Data shown Start Marker
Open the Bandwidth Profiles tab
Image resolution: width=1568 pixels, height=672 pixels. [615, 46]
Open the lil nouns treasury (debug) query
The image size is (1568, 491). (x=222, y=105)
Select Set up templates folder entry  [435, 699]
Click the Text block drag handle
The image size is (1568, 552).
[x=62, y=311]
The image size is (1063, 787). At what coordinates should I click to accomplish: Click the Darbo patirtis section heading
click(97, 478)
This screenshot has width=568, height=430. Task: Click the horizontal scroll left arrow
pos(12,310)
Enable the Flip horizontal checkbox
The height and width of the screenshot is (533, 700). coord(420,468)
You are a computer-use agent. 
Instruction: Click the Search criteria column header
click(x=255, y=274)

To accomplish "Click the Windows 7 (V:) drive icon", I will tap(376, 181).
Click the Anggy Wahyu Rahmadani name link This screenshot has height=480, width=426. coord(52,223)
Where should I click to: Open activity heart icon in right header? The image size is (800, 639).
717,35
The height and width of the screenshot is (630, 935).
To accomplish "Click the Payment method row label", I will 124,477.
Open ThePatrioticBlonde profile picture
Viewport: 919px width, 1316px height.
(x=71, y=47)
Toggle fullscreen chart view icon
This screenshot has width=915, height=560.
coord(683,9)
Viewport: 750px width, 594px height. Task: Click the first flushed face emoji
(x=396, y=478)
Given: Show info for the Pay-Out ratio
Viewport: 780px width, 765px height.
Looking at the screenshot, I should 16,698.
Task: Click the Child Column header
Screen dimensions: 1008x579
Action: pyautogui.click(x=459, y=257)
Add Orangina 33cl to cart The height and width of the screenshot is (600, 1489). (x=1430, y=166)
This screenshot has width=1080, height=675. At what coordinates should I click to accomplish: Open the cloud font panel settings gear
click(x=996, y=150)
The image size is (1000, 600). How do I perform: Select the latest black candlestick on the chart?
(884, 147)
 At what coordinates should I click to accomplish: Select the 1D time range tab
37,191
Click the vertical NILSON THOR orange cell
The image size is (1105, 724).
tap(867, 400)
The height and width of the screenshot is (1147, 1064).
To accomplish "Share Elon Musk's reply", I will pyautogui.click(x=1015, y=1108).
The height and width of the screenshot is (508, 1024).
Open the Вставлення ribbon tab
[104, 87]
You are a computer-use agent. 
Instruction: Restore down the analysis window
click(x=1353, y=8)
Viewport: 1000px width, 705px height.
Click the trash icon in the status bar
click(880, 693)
Data shown End Marker
The goal is a faithful transcription of every entry above.

Open the Bandwidth Profiles tab
Image resolution: width=1568 pixels, height=672 pixels. [615, 46]
Open the lil nouns treasury (debug) query
The image size is (1568, 491). (x=222, y=105)
Select Set up templates folder entry  [435, 699]
Click the Text block drag handle
The image size is (1568, 552).
[x=62, y=311]
The image size is (1063, 787). At what coordinates should I click to accomplish: Click the Darbo patirtis section heading
click(97, 478)
This screenshot has width=568, height=430. Task: Click the horizontal scroll left arrow
pos(12,310)
Enable the Flip horizontal checkbox
The height and width of the screenshot is (533, 700). coord(420,468)
You are a computer-use agent. 
Instruction: Click the Search criteria column header
click(x=255, y=274)

To accomplish "Click the Windows 7 (V:) drive icon", I will tap(376, 181).
Click the Anggy Wahyu Rahmadani name link This screenshot has height=480, width=426. coord(52,223)
Where should I click to: Open activity heart icon in right header? The image size is (800, 639).
717,35
The height and width of the screenshot is (630, 935).
To accomplish "Click the Payment method row label", I will 124,477.
Open ThePatrioticBlonde profile picture
Viewport: 919px width, 1316px height.
(x=71, y=47)
Toggle fullscreen chart view icon
This screenshot has width=915, height=560.
coord(683,9)
Viewport: 750px width, 594px height. Task: Click the first flushed face emoji
(x=396, y=478)
Given: Show info for the Pay-Out ratio
Viewport: 780px width, 765px height.
Looking at the screenshot, I should 16,698.
Task: Click the Child Column header
Screen dimensions: 1008x579
Action: pyautogui.click(x=459, y=257)
Add Orangina 33cl to cart The height and width of the screenshot is (600, 1489). (x=1430, y=166)
This screenshot has width=1080, height=675. At what coordinates should I click to accomplish: Open the cloud font panel settings gear
click(x=996, y=150)
The image size is (1000, 600). How do I perform: Select the latest black candlestick on the chart?
(884, 147)
 At what coordinates should I click to accomplish: Select the 1D time range tab
37,191
Click the vertical NILSON THOR orange cell
The image size is (1105, 724).
tap(867, 400)
The height and width of the screenshot is (1147, 1064).
To accomplish "Share Elon Musk's reply", I will pyautogui.click(x=1015, y=1108).
The height and width of the screenshot is (508, 1024).
Open the Вставлення ribbon tab
[104, 87]
You are a computer-use agent. 
Instruction: Restore down the analysis window
click(x=1353, y=8)
Viewport: 1000px width, 705px height.
Click the trash icon in the status bar
click(880, 693)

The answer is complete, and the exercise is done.